_Task instructions:_ Write out the following listing's lines from the one with "Zoom out with the minus toolbar button" to the one with "Image resolution: width=978", exactly, with both included and no others.

_Records to use:_
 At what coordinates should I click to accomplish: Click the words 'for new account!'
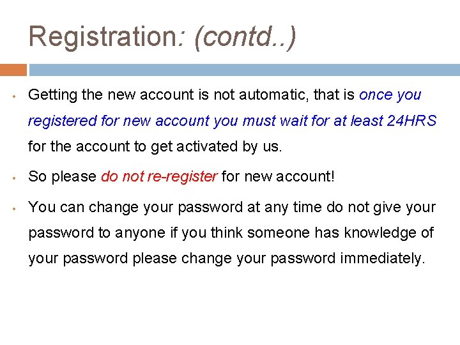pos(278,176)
---
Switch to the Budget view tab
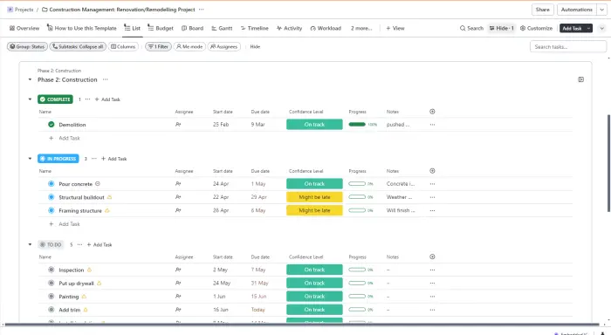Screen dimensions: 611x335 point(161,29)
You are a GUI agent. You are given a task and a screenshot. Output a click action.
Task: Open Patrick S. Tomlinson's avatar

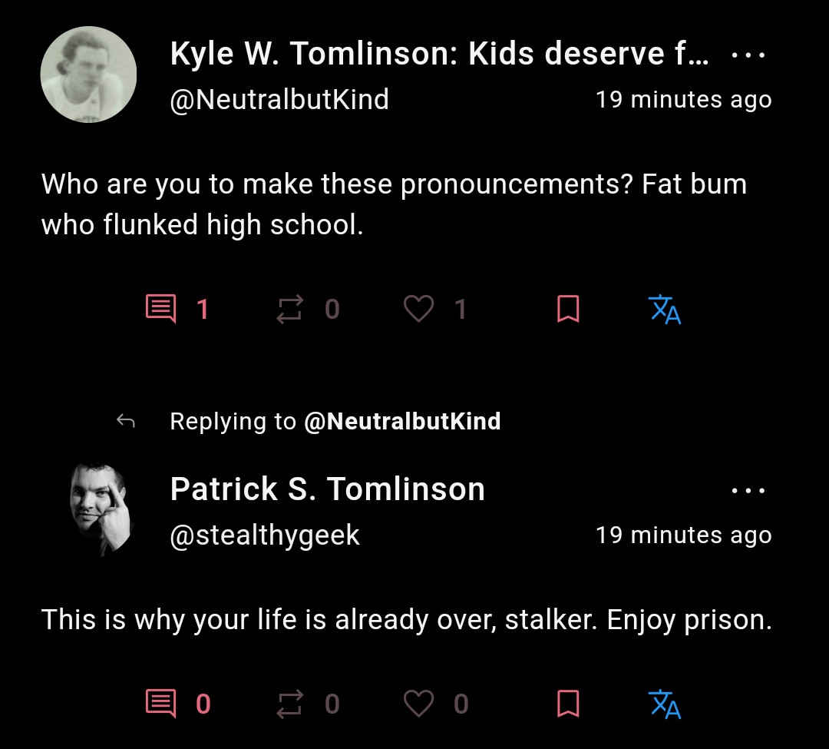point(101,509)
--
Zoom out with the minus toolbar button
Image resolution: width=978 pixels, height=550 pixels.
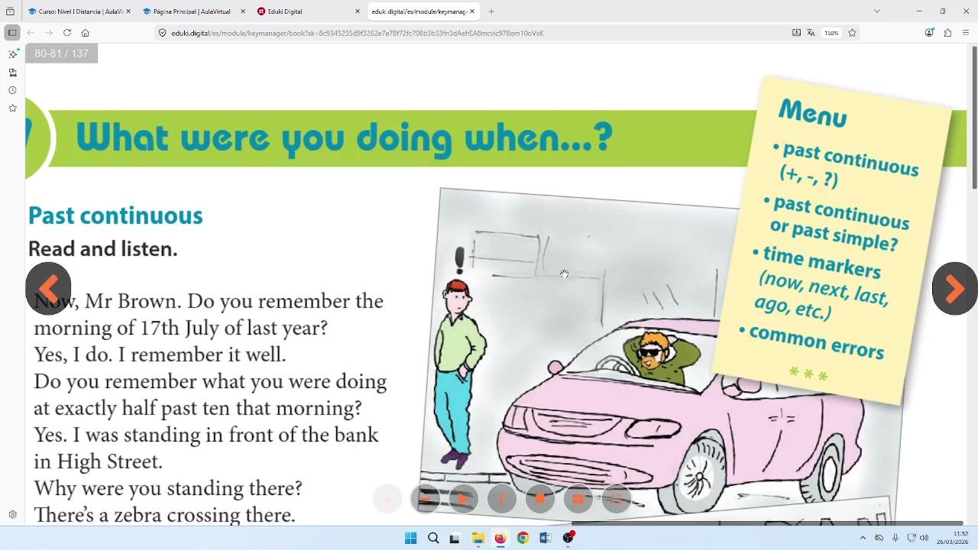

_Reply:_
Zoom out with the minus toolbar button
Image resolution: width=978 pixels, height=550 pixels.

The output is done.